Son 979 páginas, unos setenta y cinco días de traducción, una novela americana, Damnation in Paradise, de Martha Gianalella. La conferencia de Heisenberg en Zúrich ocupa sólo 455 páginas, otra novela americana, Star of Damnation, de Nick Behm, trabajo de algo más de un mes, cientos de miles de muertos. Despegamos. No sé si mi maleta ha viajado con buena suerte hasta la bodega del avión. Ha podido producirse un desprendimiento del código de barras, o un descarrilamiento o choque en la cinta transportadora, o una inesperada revelación explosiva en la máquina de rayos X: van en mi maleta los angustiados instrumentos del asesino psicópata florentino (del punzón y el taladro manual a la pistola) y las bombas atómicas en construcción. No sé si mi equipaje ha sido descargado en el contenedor que corresponde a mi vuelo, ni si ha llegado a pista a tiempo para el embarque. Mi maleta puede estar volando a Moscú con mis dos posibles futuros inmediatos, Star of Damnation y Damnation in Paradise. Pero, aunque todavía quizá estallemos y ardamos eternamente, la vigilancia es pobre, ausente o sonámbula, en las primeras horas del día en que vence el ultimátum de las Brigadas Abu Hafs al Masri.
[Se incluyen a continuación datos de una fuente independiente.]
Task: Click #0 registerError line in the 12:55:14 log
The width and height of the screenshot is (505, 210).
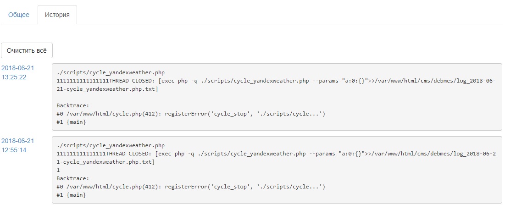Action: pyautogui.click(x=191, y=187)
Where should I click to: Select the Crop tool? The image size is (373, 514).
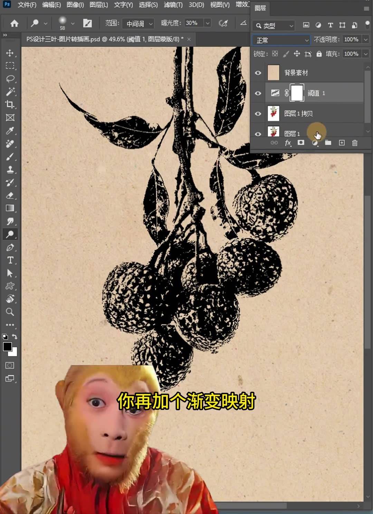[x=10, y=105]
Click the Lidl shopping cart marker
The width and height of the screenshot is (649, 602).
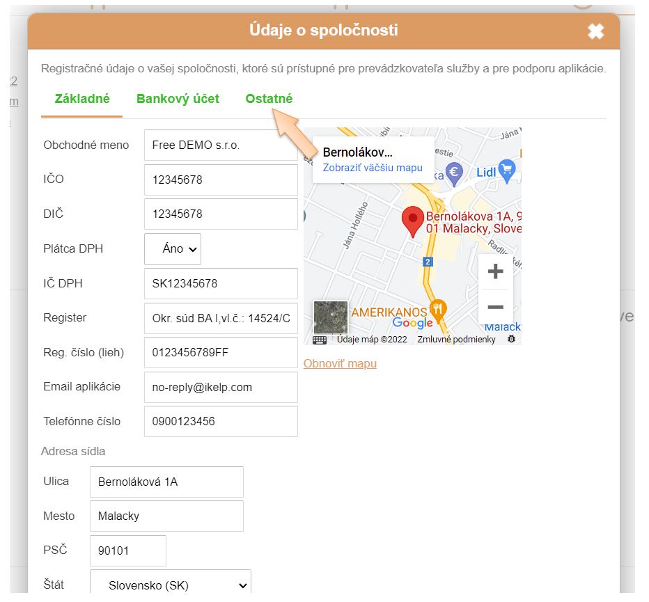[507, 169]
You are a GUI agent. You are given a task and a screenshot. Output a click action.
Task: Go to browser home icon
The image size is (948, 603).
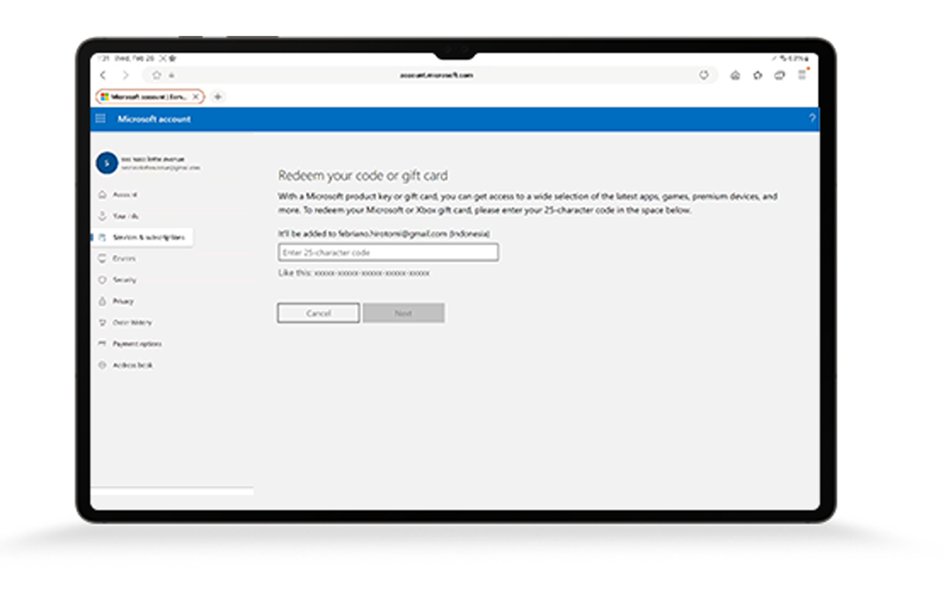[x=735, y=75]
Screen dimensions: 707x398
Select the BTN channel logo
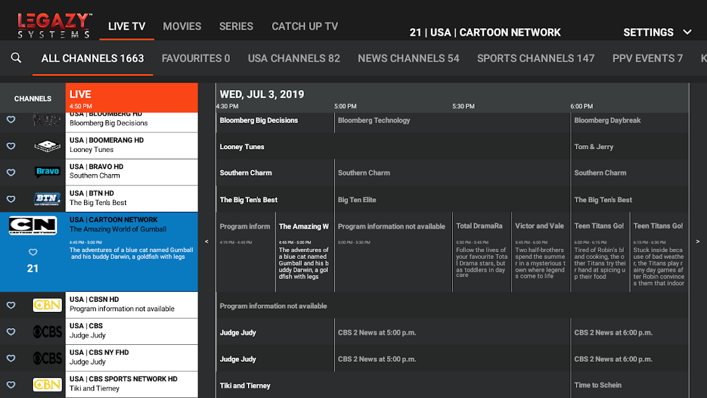48,198
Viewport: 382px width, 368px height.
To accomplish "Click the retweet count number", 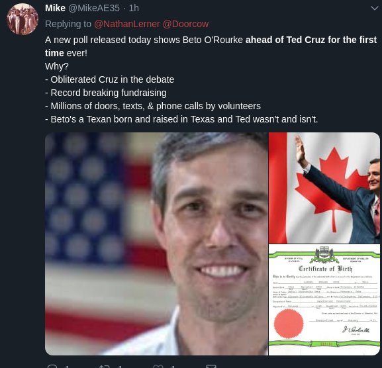I will (x=120, y=367).
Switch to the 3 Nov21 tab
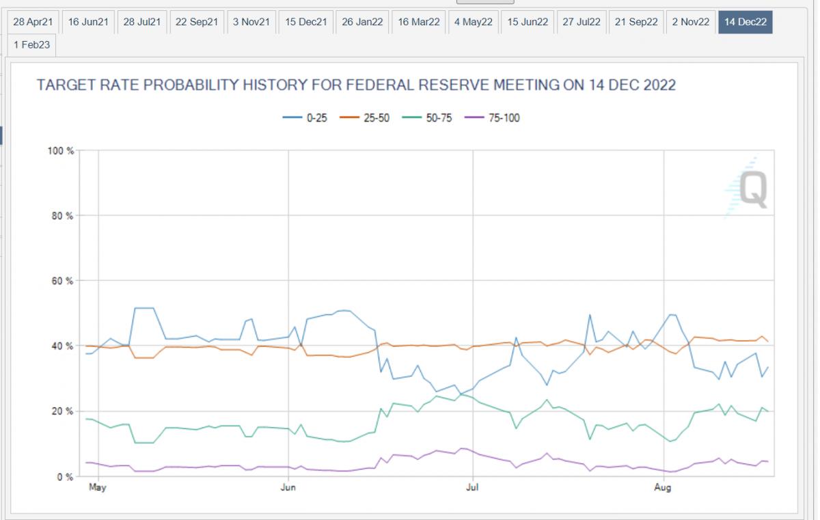Screen dimensions: 820x520 pyautogui.click(x=251, y=22)
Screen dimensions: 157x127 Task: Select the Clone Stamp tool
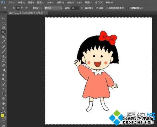click(x=3, y=56)
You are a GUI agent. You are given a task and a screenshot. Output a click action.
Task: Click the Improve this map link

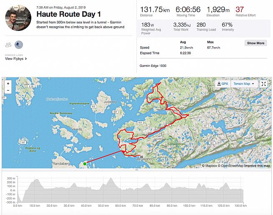click(x=257, y=166)
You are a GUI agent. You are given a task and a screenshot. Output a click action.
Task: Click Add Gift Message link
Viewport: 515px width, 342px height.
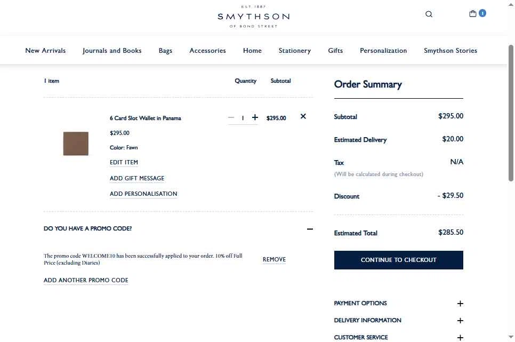point(137,178)
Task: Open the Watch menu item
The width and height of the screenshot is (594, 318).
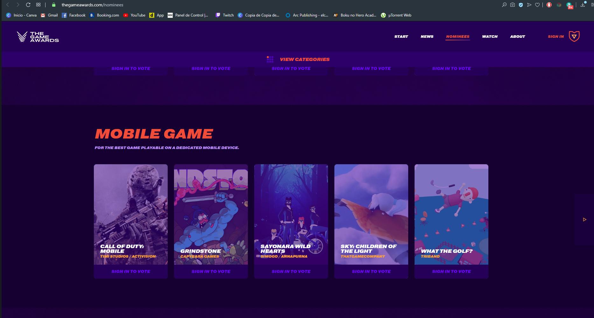Action: pyautogui.click(x=490, y=37)
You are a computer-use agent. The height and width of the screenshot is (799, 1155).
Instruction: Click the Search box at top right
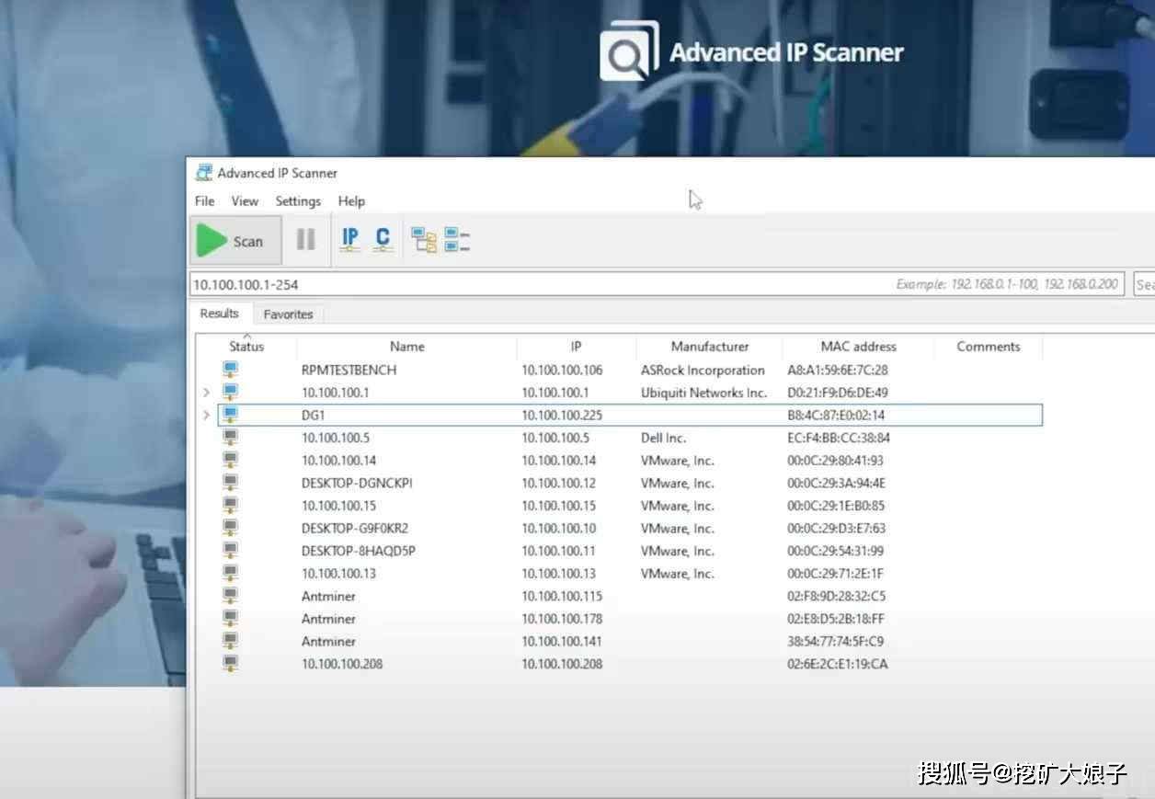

La batalla mundial en Roma se ha evaporado de los noticiarios, no sé si porque ya ha sucedido o porque hoy no sucederá, y la fila exigua de sospechosos en la que paso el control de metales es la entrada a un espectáculo que se desmonta mientras se realiza la última función: el anunciado fin del mundo romano el 15 de agosto de 2004 si Italia no depone al Primer Ministro. Le pediré a mi padre 150.000 euros por mi parte de la casa.